1.1. Background of the Study

Assessment is the most important strategy we can do to help our students learn [[10, 11, 12, 13, 16, 19, 27, 36], Saliu as cited in Kapukaya, [24]]. It is argued that, to be part of the learning process, assessment should be learner-centered and should reflect a learner-centered curriculum [11]. The type of assessment used can also have a powerful influence on the learning behavior of students [5]. In an earlier study, [12] also stated that if tests do not measure important and meaningful content, skills, and knowledge, then precious time and resources are wasted. This implies that assessment instruments should be designed in such a way that they can measure the required competences of students which enables them to compete in the labor market. In doing so, offering a variety of assessment methods is often recommended as good practice. But, there should be a lesser concentration on traditional written assessments, particularly time constrained unseen exams, and a greater emphasis on assessment instruments that measure not just recall of facts, but the students’ abilities to use the material they have learned in live situations [competence and performance assessment]. This conceptualization is further supported by previous studies [1, 10, 12].

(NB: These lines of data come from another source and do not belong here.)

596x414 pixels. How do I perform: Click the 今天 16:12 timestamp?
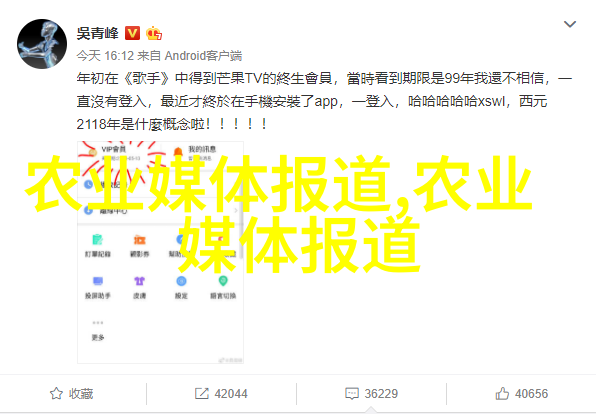(105, 56)
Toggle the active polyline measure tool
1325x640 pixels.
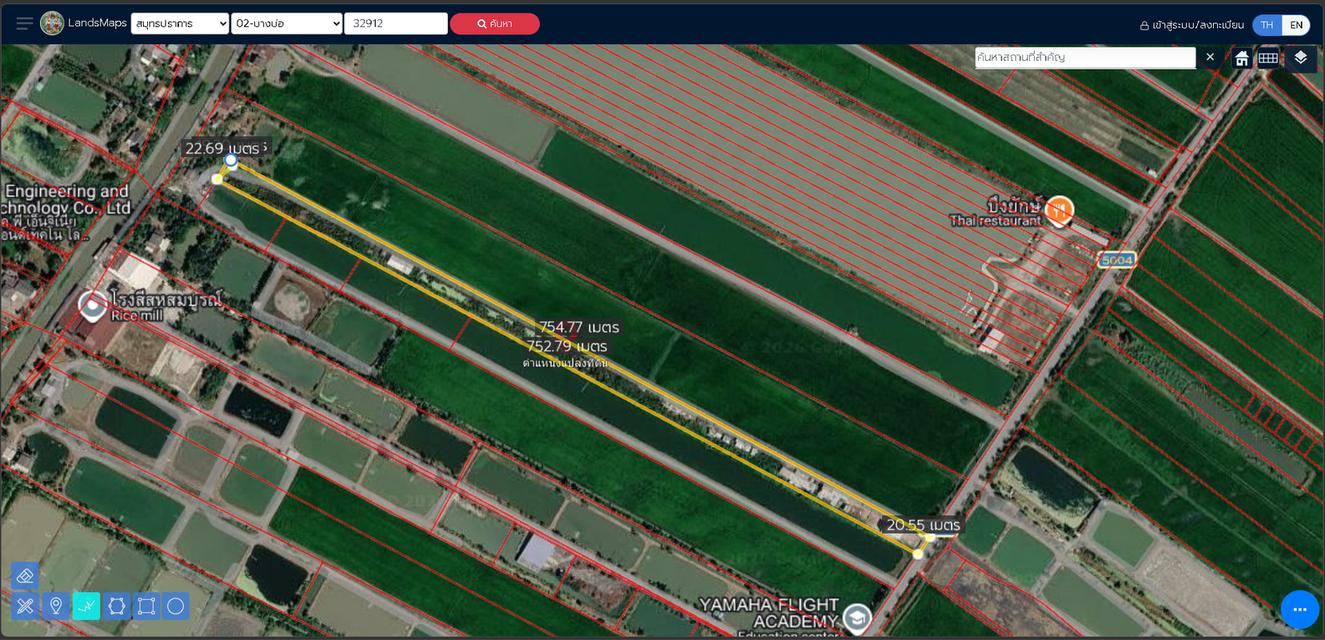coord(86,606)
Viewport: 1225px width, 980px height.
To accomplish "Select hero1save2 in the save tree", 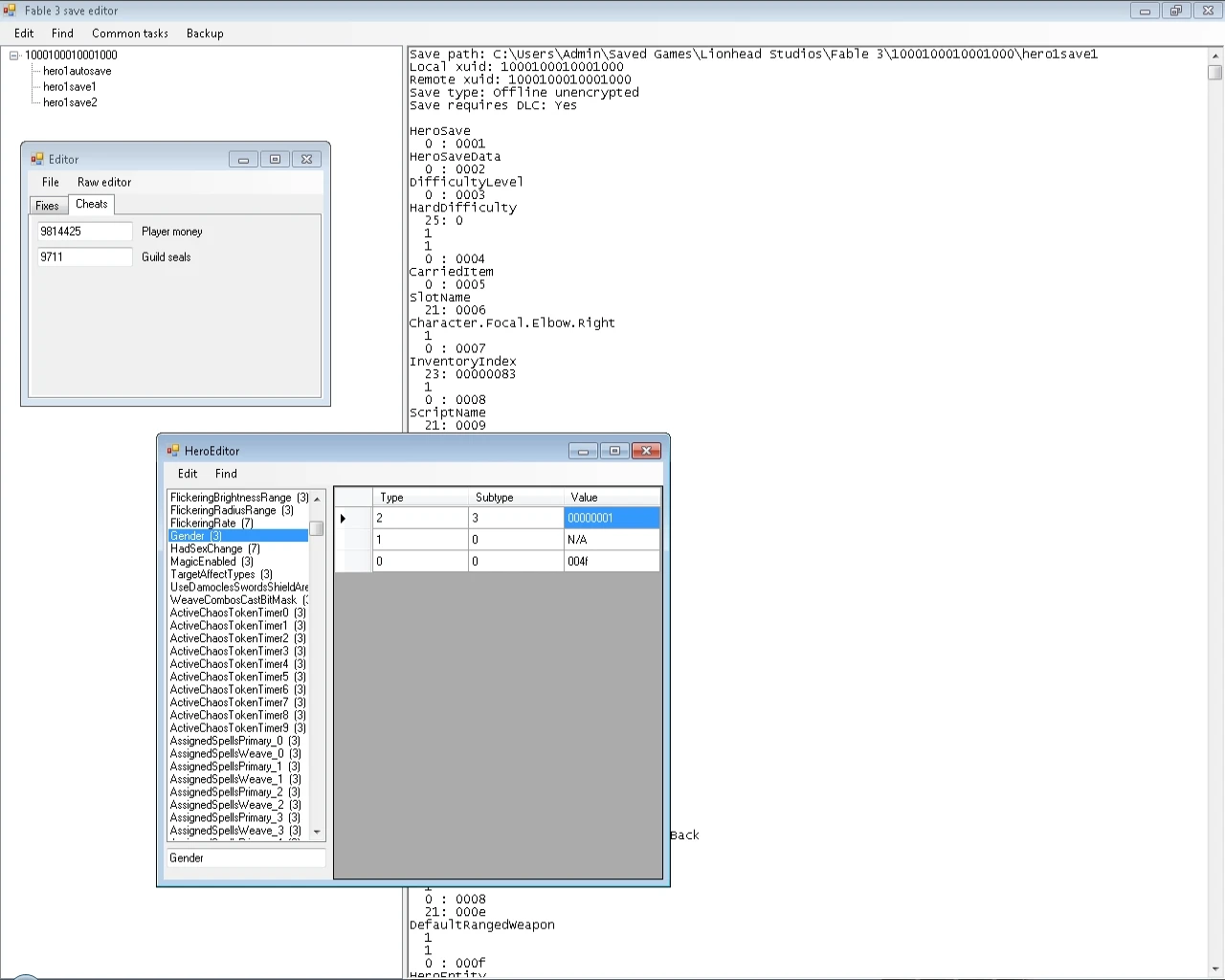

It is known that in the contemporary world of work and context of globalization which is characterized by rapid and dramatic changes, the attainment of competence has become an integral component of individual, organizational and national strategies [1, 10, 14, 26, 28, 31, 34, 38, 39].

Likewise, Brown (2004:82) explained that: “If we want our students to demonstrate employability when they graduate, our assessments need to be designed to be practice-orientated” [competence-based]. [[1]:14] further emphasized:

Learners need to be flexible and adaptive if they are to function well in today’s complex and global societies. To support the needs of these new learners, education is changing its focus from one of transmitting isolated knowledge and skills to one of acquiring complex competences, guiding learners in developing skills for learning and getting information from the diverse range of sources available in modern society. In short, education is increasingly becoming learner-centered and competence-based.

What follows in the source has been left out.